If you’ve decided now is the time to quit your job and enjoy the rest of your life, you’ll need to officially retire.
Sadly it’s not as easy as just packing up your office and never coming back to work – while you can do that, you’re not going to start receiving that coveted monthly check until you actually go through the process of applying for retirement benefits from the Social Security Administration.
Here’s how to apply for Social Security if you’re ready to pull the plug on your working career and get on with enjoying your life.
Not as Hard as You Might Think
The actual process behind submitting your application for Social Security benefits is not nearly as hard as you might think.
While you can go down to your local Social Security office to fill out a form by hand or call Social Security toll free at 1 (800) 772-1213 to speak to an SSA representative, the easiest way to apply for Social Security is to submit your application online at the SSA’s website.
There are many benefits of completing your application online, one of which is the ability to stop and go back to your application at any time – something you wouldn’t be able to do in an office visit or over the phone.
You can also skip questions and leave them for later, as the online application process will prompt you to answer any unanswered questions before it will let you submit your application; additionally, it’s easy to go back and change an answer if you make a mistake.
Once you do finish your application online, you’ll even receive a receipt in your email that you can print out for your records, and you can come back at any time and check the status of your application as it moves through the red tape of the Social Security Administration.
There’s little not to like about the online application process, except in the case of your inability or unwillingness to use a computer and the Internet to both fill out and file the application.

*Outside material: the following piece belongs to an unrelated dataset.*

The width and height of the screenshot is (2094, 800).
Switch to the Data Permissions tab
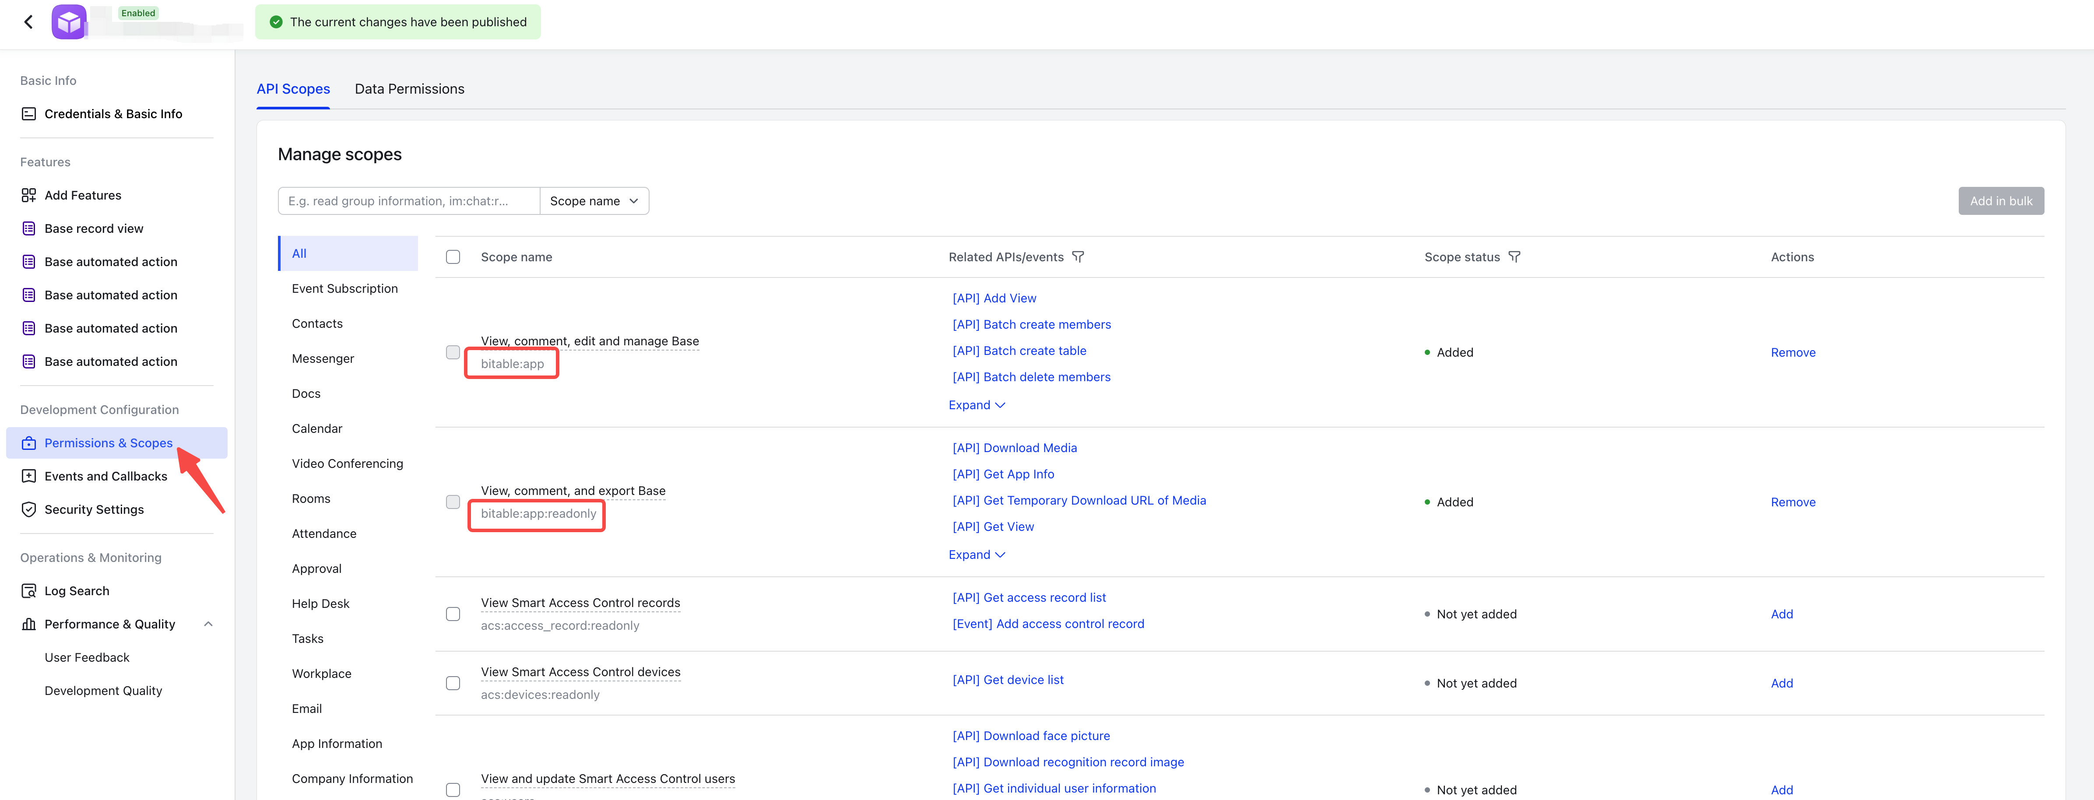pos(409,89)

Important Things to Know about Applying
Whether you apply over the Internet or the old-fashioned way there are some things you will need to be made aware of in order to have an easier time during the process.
First, you must decide beforehand what age you want to retire as this could affect your monthly benefits. Retiring either before or after your “full retirement” age – usually 66 or 67 – can grow or shrink your payments accordingly; you can retire as early as the age of 62 or as late as 70, but retiring early makes your monthly checks smaller while retiring later makes them larger.
The SSA has designed these reductions and increases to ensure that you receive the same amount of money over the course of your retirement as long as you live to your full life expectancy, so it’s not about punishing you for choosing to retire early or rewarding you for retiring later.
Also, if you need to apply to other federal retirement benefit programs such as Medicare, you can do so at the same time that you apply for Social Security benefits – especially if you’re retiring within three months of turning 65.
If you’re waiting to retire until after that age – or if you’ve already retired – you can apply for Medicare separately using the Social Security Administration’s online application process on its own regardless of your retirement status.
To start your application for Social Security retirement benefits go to https://www.ssa.gov/retire/apply.html
Bill H says
Great instructions Kristine. However I do not trust our government along with about 90% of fellow Americans, ESPECIALLY with regard to the social security people. I doubt whether they go to the lengths of compounding money. A person needs to compare the lost compounding of money on both ends of taking payments. I crunched the numbers for my wife who is 63. I assumed her lifespan to age 80, 85, and 90. In every case she is way ahead by delaying to age 66. For every dollar she gets from SS, that’s one less dollar we need to pull out of my IRA which is yielding around 6%. Delaying 4 years til age 66 results in the losing for a short term, as money for 4 years AND the compounding of $700/per month for those 4 years
But waiting til age 66 results in $400 more per month. So not only will she make up the lost 4 years of as payments but also gain the compounding of that difference in money that we can then keep in my IRA over the next 20 years and it yields way more $$$$ than if she started receiving as at age 62. Several things need to happen to realize the gain, such as we continue a 6% yield on my IRA and my wife needs to live til age 85. Her mom died at age 90 and her dad at age 93. Her dad was in terrible shape….alcoholic for many years, smoked for most of his life, ate nothing but meat and potatoes, and was hugely overweight and sendentary for his last 30 years. My wife’s grandparents died in their 90s as well so I think it’s a reasonable expectation give her family genes, she’ll without much doubt make it to at least 85…..unless she gets hit by a bus.